Problem:
Every line in the data below that includes "height" belongs in the answer, copied as it stands.

Supplied material:
*** Block opens ***

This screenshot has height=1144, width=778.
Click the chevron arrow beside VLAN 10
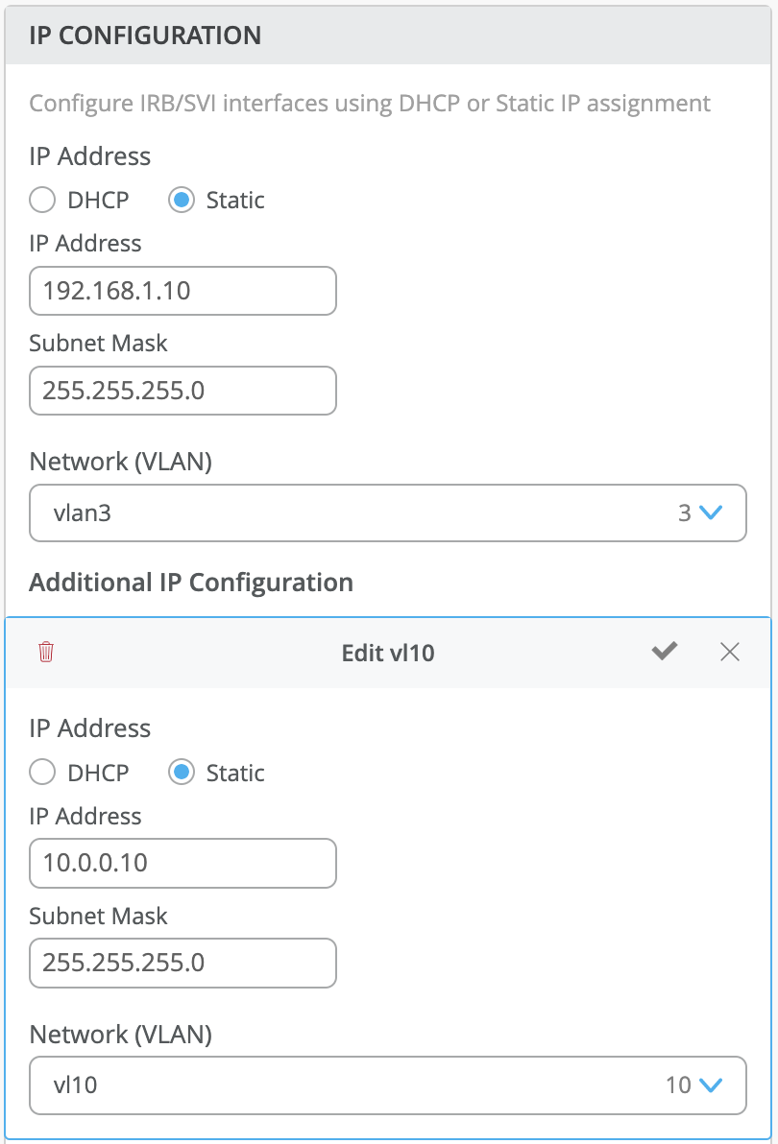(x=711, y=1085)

*** Block closes ***
*** Block opens ***

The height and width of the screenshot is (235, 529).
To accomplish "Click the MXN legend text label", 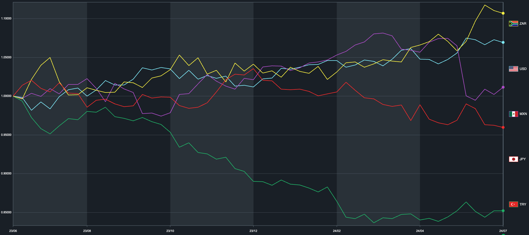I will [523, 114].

*** Block closes ***

Task response:
This screenshot has height=1144, width=778.
The height and width of the screenshot is (235, 529).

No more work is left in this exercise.